**Extracted data entries:**
◆ ◆ ◆ ◆ ◆ ◆ ◆
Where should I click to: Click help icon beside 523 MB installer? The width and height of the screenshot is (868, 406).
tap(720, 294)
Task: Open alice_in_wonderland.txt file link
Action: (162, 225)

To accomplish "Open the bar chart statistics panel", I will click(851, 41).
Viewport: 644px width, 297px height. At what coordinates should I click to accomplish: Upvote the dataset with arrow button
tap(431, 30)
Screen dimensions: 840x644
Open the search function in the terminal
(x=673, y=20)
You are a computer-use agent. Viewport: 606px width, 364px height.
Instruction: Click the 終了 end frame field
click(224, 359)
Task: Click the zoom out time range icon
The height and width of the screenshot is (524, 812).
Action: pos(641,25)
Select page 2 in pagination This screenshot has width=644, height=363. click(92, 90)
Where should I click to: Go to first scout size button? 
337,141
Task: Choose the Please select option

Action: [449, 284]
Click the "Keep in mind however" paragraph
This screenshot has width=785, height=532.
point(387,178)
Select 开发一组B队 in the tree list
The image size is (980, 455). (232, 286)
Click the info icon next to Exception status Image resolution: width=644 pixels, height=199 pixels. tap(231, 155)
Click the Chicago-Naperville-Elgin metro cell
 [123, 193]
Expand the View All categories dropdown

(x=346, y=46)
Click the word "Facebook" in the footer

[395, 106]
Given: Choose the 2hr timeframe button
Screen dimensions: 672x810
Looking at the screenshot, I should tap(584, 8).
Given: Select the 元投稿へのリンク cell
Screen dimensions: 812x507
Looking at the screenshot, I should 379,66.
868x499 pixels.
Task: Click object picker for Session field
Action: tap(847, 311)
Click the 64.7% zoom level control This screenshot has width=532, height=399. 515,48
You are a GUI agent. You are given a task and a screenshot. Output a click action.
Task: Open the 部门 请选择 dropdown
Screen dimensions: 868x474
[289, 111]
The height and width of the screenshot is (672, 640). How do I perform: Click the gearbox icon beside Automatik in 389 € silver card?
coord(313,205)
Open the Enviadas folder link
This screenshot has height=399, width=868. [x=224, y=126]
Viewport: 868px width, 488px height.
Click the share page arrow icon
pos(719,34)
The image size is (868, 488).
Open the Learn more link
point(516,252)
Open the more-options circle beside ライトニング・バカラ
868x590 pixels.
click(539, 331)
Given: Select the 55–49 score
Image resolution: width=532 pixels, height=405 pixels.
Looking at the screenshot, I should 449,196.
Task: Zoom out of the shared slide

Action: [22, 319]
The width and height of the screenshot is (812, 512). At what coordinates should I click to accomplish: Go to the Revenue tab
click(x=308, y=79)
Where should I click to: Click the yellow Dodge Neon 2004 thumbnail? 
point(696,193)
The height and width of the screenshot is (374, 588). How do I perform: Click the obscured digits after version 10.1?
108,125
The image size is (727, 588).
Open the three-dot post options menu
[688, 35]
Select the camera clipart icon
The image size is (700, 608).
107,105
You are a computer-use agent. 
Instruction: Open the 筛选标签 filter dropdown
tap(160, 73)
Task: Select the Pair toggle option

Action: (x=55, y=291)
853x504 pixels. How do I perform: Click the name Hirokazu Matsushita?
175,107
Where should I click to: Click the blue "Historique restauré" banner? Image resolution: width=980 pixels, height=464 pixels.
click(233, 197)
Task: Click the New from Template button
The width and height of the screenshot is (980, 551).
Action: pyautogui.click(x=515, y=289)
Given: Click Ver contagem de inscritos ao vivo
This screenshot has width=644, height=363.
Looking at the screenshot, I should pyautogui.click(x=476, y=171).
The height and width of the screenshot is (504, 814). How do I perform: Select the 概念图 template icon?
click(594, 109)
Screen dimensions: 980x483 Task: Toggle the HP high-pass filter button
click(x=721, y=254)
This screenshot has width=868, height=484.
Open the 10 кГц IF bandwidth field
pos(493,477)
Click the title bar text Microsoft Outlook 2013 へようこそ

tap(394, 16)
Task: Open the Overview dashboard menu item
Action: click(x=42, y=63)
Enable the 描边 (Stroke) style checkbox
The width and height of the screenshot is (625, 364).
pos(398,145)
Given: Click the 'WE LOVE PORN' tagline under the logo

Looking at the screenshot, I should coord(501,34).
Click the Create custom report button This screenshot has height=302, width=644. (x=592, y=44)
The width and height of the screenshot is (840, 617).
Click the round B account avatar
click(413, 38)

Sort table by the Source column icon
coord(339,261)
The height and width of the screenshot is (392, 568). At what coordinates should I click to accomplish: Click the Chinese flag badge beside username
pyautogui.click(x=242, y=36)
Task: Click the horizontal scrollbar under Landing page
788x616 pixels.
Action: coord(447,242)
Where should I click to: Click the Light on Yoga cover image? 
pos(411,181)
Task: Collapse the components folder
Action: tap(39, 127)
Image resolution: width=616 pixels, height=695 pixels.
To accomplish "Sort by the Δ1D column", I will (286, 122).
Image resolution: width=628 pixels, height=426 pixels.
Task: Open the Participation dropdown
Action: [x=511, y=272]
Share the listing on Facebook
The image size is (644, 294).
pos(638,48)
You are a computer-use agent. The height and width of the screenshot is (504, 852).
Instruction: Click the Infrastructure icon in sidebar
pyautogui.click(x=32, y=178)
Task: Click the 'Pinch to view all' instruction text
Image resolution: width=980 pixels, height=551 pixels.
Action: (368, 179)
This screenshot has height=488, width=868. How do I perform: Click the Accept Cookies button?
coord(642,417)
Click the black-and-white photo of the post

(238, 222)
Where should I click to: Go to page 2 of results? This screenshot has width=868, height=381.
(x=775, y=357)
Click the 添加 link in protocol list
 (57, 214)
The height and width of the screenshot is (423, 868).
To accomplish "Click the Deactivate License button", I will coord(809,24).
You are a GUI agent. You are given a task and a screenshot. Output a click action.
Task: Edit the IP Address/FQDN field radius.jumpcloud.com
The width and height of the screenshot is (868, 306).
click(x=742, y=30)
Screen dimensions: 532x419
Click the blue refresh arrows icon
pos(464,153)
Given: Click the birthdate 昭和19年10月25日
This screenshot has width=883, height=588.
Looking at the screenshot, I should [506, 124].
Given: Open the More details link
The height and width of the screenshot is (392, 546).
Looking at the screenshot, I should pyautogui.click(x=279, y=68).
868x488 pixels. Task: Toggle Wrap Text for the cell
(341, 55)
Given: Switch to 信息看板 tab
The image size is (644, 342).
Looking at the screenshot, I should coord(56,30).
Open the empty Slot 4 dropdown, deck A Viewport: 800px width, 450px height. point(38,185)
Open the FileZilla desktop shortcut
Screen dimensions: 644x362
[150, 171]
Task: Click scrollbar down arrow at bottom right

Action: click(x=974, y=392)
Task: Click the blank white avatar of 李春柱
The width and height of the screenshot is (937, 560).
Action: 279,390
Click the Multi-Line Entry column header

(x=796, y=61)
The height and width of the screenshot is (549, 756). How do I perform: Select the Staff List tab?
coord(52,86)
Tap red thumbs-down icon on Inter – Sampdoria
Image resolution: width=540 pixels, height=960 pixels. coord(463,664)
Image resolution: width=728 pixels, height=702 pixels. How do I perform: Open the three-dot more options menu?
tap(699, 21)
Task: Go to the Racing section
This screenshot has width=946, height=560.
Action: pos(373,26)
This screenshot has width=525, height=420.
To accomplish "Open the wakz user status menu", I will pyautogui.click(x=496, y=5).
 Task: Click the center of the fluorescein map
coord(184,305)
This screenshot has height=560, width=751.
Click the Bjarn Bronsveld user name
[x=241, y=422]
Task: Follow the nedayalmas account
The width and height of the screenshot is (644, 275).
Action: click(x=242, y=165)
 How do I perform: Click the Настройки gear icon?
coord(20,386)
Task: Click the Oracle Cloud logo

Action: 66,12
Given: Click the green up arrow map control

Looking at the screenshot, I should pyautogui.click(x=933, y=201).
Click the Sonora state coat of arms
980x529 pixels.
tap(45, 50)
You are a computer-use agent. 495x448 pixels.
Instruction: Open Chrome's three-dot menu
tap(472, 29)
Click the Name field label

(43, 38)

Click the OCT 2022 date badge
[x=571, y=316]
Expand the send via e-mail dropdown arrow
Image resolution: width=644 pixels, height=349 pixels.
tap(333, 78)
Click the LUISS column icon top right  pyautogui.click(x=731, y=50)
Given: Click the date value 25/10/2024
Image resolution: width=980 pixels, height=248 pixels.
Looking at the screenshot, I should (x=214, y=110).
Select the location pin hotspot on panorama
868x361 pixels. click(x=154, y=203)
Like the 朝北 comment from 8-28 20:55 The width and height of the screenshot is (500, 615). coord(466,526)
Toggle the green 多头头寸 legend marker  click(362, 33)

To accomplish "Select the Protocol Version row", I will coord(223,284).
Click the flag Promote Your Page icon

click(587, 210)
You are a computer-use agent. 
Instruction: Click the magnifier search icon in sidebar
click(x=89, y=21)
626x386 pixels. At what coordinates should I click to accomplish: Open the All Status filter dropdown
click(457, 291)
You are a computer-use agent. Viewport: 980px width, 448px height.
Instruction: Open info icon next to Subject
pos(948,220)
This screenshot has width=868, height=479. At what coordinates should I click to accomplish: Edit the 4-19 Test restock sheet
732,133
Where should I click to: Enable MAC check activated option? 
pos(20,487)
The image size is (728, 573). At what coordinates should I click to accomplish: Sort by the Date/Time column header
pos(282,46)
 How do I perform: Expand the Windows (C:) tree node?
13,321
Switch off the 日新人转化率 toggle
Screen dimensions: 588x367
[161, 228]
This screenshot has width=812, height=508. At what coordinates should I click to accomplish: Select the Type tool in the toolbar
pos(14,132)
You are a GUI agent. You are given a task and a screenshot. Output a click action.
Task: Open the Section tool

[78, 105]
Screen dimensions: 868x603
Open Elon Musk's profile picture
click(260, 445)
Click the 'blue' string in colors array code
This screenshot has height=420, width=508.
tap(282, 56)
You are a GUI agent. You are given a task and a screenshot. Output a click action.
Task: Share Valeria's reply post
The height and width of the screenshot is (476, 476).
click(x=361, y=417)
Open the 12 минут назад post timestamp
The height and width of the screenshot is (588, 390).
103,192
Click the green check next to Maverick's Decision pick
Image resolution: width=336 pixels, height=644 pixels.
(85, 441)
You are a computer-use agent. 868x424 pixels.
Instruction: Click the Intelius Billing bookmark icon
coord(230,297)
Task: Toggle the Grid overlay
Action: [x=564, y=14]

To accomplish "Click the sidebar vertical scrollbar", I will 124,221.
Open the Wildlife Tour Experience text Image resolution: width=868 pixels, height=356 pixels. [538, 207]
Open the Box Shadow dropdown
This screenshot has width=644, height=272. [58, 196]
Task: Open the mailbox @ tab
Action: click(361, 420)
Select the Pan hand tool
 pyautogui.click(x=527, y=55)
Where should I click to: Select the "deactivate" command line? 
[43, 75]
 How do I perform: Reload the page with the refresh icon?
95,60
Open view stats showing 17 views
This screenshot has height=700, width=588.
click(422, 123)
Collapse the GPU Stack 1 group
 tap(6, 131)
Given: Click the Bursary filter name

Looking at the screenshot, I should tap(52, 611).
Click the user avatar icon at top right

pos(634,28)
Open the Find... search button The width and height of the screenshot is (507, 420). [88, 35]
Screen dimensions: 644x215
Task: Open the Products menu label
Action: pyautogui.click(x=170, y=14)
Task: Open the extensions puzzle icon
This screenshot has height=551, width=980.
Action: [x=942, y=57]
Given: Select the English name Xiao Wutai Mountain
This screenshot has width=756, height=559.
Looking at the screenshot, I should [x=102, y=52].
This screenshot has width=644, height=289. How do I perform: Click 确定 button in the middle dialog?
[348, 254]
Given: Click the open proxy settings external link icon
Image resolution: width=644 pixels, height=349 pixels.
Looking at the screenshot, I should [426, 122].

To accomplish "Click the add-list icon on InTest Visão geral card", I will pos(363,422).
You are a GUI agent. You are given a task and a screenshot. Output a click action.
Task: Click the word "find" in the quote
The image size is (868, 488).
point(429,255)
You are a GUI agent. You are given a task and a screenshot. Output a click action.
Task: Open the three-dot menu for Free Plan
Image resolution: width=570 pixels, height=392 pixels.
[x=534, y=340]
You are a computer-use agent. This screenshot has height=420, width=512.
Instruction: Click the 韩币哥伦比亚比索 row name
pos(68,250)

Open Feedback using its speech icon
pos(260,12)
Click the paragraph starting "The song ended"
◆ ◆ ◆ ◆ ◆ ◆ ◆
**Try it:**
In the records above, find each line with the string "computer" and list it.

**Result for this task:**
You are a computer-use agent. Viewport: 606px width, 364px height.
You are a computer-use agent. 
You are a computer-use agent. The height and width of the screenshot is (504, 852).
You are a computer-use agent. 495x448 pixels.
You are a computer-use agent. 
You are a computer-use agent. Viewport: 980px width, 448px height.
You are a computer-use agent. 868x424 pixels.
You are a computer-use agent. This screenshot has height=420, width=512.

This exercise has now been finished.